··· ENTRIES SUPPLIED
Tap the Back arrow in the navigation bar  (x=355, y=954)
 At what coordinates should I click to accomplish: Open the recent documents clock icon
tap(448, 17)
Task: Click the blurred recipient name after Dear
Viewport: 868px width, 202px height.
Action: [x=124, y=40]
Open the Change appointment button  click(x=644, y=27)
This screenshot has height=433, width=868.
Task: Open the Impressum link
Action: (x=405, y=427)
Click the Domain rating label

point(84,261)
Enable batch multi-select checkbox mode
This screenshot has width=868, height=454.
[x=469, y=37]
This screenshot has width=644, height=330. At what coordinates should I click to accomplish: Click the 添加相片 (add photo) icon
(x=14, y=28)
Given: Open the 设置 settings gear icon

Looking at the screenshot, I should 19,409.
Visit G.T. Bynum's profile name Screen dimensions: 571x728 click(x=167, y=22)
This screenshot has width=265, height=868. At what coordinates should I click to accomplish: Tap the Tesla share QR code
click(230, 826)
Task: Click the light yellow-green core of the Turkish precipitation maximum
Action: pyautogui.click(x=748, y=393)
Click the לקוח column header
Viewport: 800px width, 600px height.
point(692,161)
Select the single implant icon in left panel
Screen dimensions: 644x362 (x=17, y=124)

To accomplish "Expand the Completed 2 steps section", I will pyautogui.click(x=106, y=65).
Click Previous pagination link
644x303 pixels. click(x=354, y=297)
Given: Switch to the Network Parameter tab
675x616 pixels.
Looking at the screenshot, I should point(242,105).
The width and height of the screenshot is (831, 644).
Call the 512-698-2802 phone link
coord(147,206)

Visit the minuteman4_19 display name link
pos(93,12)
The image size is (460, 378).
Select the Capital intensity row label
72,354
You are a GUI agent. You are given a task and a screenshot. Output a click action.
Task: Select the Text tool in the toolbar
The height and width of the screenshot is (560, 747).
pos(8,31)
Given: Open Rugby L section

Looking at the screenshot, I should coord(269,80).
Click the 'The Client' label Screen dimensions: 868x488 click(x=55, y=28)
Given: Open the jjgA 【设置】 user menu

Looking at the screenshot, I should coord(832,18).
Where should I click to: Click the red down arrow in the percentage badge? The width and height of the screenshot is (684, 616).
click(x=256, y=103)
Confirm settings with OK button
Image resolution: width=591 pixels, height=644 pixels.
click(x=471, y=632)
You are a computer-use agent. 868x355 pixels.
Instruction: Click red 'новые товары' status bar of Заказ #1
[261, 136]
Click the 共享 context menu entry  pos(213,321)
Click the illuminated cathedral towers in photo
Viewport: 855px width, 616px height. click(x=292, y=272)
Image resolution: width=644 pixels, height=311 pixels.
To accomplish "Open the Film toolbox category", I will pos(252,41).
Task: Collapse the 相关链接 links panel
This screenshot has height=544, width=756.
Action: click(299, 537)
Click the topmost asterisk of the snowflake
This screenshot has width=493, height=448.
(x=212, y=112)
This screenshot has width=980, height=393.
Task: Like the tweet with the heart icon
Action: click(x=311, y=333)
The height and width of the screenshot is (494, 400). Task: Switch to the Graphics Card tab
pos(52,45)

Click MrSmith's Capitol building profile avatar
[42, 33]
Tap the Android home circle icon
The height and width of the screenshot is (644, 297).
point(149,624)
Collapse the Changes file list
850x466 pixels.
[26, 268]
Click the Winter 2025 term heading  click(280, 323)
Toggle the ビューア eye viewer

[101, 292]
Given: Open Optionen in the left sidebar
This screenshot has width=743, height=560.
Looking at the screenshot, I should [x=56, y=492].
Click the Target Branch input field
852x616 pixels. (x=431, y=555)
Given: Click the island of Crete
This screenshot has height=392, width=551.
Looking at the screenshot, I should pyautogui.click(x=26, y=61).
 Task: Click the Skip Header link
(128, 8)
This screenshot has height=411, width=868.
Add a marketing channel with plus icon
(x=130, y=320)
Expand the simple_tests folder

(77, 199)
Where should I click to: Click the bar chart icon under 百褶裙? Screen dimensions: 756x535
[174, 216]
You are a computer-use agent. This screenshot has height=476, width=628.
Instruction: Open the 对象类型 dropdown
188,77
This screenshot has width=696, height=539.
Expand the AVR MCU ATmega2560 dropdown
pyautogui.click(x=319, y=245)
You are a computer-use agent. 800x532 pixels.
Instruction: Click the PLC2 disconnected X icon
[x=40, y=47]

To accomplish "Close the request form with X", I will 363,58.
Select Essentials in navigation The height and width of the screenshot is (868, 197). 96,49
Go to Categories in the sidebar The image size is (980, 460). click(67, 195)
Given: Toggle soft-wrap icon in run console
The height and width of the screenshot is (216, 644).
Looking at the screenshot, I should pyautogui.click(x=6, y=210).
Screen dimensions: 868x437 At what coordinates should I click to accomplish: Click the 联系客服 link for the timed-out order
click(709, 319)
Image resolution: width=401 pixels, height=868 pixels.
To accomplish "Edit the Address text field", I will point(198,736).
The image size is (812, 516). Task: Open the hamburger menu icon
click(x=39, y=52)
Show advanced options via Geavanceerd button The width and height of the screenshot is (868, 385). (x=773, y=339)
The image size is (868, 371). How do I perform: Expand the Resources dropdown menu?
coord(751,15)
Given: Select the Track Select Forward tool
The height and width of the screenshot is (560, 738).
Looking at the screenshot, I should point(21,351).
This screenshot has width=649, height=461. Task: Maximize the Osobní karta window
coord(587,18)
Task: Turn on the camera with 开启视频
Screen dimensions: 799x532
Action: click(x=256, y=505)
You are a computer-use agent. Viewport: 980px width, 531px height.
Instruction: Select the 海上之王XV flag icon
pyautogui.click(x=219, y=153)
······
**PROBLEM DESCRIPTION:** Filter the listing for the word "will" and copy each line that has it.

**RESPONSE TO THE EXERCISE:**
To accomplish "Expand the Completed 2 steps section", I will pyautogui.click(x=106, y=65).
To accomplish "Open the Film toolbox category", I will pos(252,41).
To accomplish "Close the request form with X", I will 363,58.
To accomplish "Edit the Address text field", I will point(198,736).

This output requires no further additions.